= Document =
* begin *

Libomptarget fatal error 1: failure of target construct while offloading is mandatory

Hi,

today I've installed llvm-trunk. Unfortunately, I get an error for one of my
programs.

loki introduction 110 clang -fopenmp -fopenmp-targets=nvptx64-nvidia-cuda dot_prod_accelerator_OpenMP.c
loki introduction 111 a.out
Number of processors: 24
Number of devices: 1
Default device: 0
Is initial device: 1
Libomptarget fatal error 1: failure of target construct while offloading is mandatory

loki introduction 112 setenv OMP_DEFAULT_DEVICE 1
loki introduction 113 a.out
Libomptarget fatal error 1: failure of target construct while offloading is mandatory

loki introduction 114 clang -v
clang version 8.0.0 (trunk 343447)
Target: x86_64-unknown-linux-gnu
Thread model: posix
InstalledDir: /usr/local/llvm-trunk/bin
Found candidate GCC installation: /usr/lib64/gcc/x86_64-suse-linux/4.8
Selected GCC installation: /usr/lib64/gcc/x86_64-suse-linux/4.8
Candidate multilib: .;@m64
Candidate multilib: 32;@m32
Selected multilib: .;@m64
Found CUDA installation: /usr/local/cuda-9.0, version 9.0
loki introduction 115

The program works fine with llvm-7.0.0.

loki introduction 125 clang -fopenmp -fopenmp-targets=nvptx64-nvidia-cuda dot_prod_accelerator_OpenMP.c
loki introduction 126 a.out
Number of processors: 24
Number of devices: 1
Default device: 0
Is initial device: 1
sum = 6.000000e+08

loki introduction 127 setenv OMP_DEFAULT_DEVICE 1
loki introduction 128 a.out
Number of processors: 24
Number of devices: 1
Default device: 1
Is initial device: 1
sum = 6.000000e+08

loki introduction 129 clang -v
clang version 7.0.0 (tags/RELEASE_700/final)
Target: x86_64-unknown-linux-gnu
Thread model: posix
InstalledDir: /usr/local/llvm-7.0.0/bin
Found candidate GCC installation: /usr/lib64/gcc/x86_64-suse-linux/4.8
Selected GCC installation: /usr/lib64/gcc/x86_64-suse-linux/4.8
Candidate multilib: .;@m64
Candidate multilib: 32;@m32
Selected multilib: .;@m64
Found CUDA installation: /usr/local/cuda-9.0, version 9.0
loki introduction 130

Hopefully somebody can fix the problem. Do you need anything else to locate the error? Thank you very much for any help in advance.

Kind regards

Siegmar

dot_prod_accelerator_OpenMP.c (1.95 KB)

Hi Siegmar,

Apparently your application fails to offload to the GPU. And because offloading is mandatory (that’s the default behavior) the library terminates the application.

Can you compile libomptarget in debug mode and run the app with LIBOMPTARGET_DEBUG=1 to see the debug output? That will help us identify the problem.

George

Hi Siegmar,

In addition to the explanation by George:

after 7.0 release, the 5.0 workflow for OMP_TARGET_OFFLOAD was fixed.
In 7.0 release, if execution on the device fails for whatever reason (signal, device is used exclusively by another user, ...) the target region is executed by the host device.

Now, if an error occurs, you will get an error and execution aborts.

* end *

= Request 1 =
Please set down the records word for word, from their first line up to and including the line containing "Action: 67,206".

(Records of locating words and elements)
* begin *

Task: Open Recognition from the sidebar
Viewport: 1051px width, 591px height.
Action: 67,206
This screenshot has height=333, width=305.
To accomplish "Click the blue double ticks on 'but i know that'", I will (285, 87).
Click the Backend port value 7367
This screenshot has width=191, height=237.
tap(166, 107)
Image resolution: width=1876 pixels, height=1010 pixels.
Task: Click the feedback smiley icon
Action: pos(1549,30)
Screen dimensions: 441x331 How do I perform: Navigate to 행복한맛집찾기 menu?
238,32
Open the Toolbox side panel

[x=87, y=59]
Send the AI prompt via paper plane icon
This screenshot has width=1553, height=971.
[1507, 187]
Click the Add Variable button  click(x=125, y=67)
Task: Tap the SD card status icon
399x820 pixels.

* end *

= Request 2 =
Say whether each statement agrees with the forum thread about the Libomptarget fatal error, answering yes or no and quoting the deciding words of the thread: (a) Under llvm-7.0.0, the program still printed a sum after OMP_DEFAULT_DEVICE was set to 1. (b) The trunk build of clang found CUDA version 10.0. (c) George says offloading is optional by default.

= Task output 1 =
Task: Open Recognition from the sidebar
Viewport: 1051px width, 591px height.
Action: 67,206

= Task output 2 =
(a) Yes: "Default device: 1" and "sum = 6.000000e+08"
(b) No: "Found CUDA installation: /usr/local/cuda-9.0, version 9.0"
(c) No: "because offloading is mandatory (that’s the default behavior)"